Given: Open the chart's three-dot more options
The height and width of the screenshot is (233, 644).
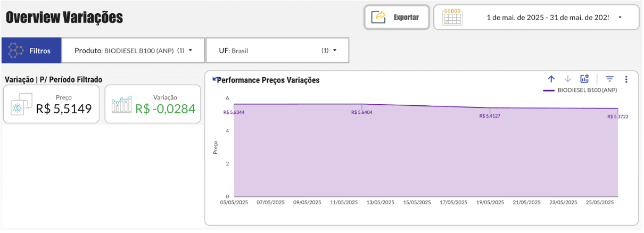Looking at the screenshot, I should click(626, 79).
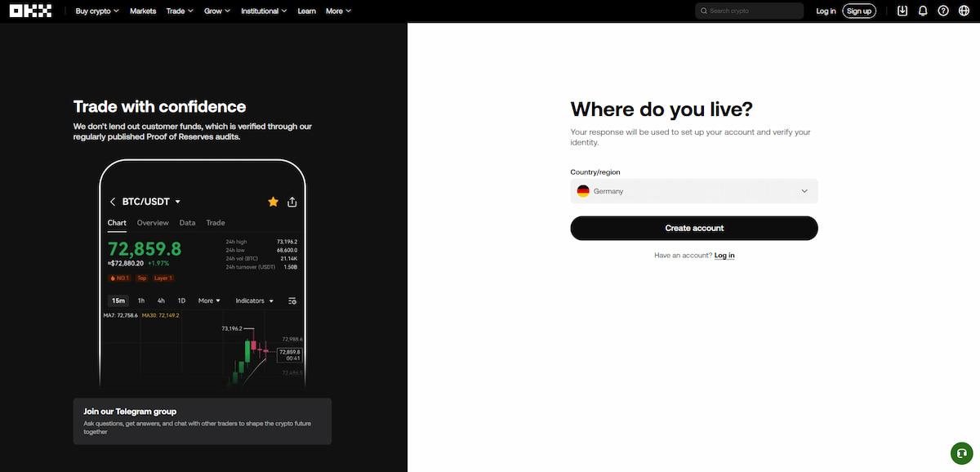Open the download app icon

[x=902, y=11]
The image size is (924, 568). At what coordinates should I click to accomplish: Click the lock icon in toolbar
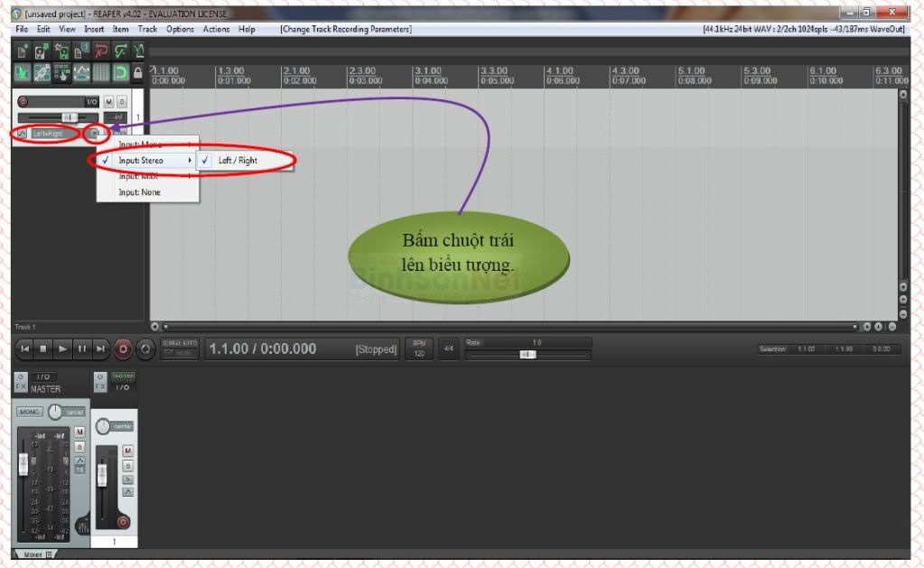click(138, 72)
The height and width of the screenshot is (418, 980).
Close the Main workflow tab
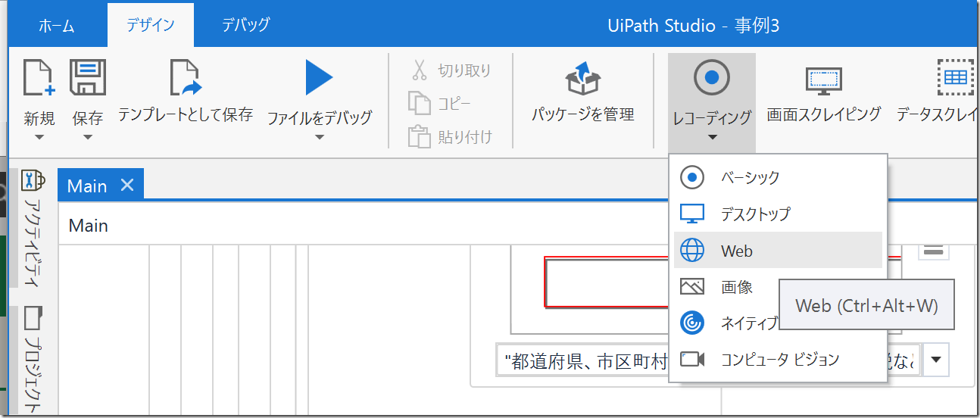pyautogui.click(x=127, y=185)
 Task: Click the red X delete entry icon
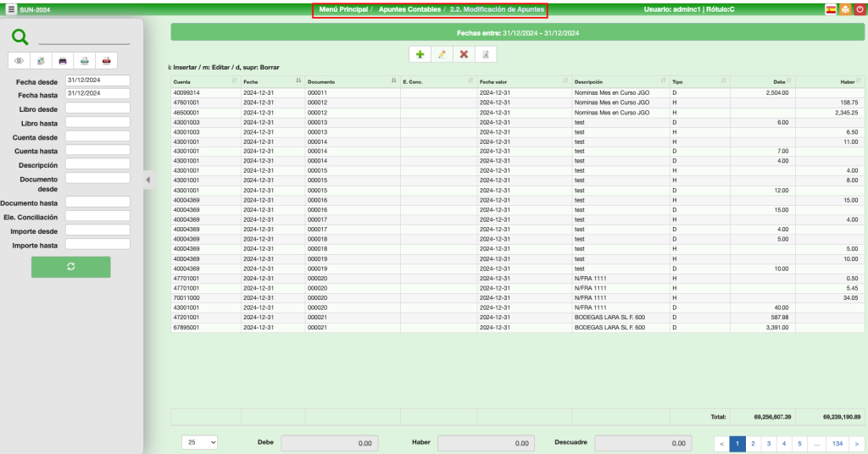(x=464, y=54)
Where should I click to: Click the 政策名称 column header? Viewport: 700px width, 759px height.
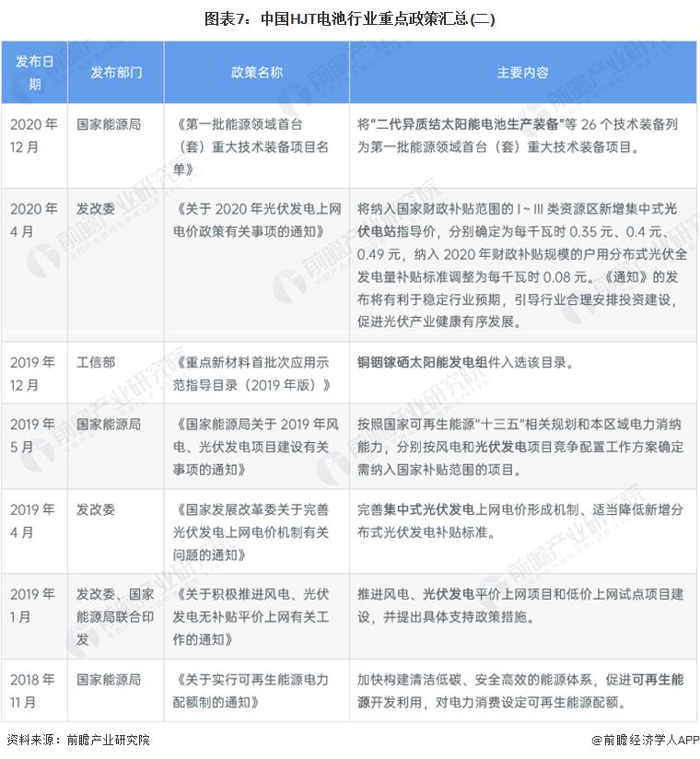(257, 73)
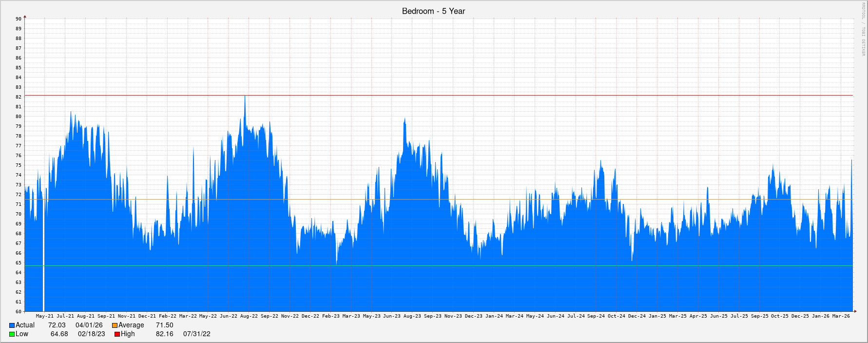Click the Average value 71.50

pos(164,325)
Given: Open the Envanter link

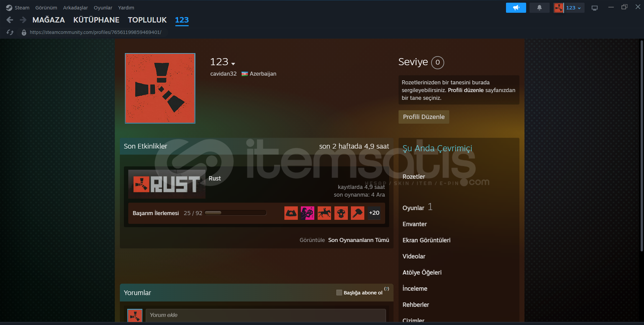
##############################
What you are asked to do >> Copy all lines of the listing above that contain the string "Given".

Answer for this exercise >>
Given: Open the chart's three-dot more options
Given: Open the Envanter link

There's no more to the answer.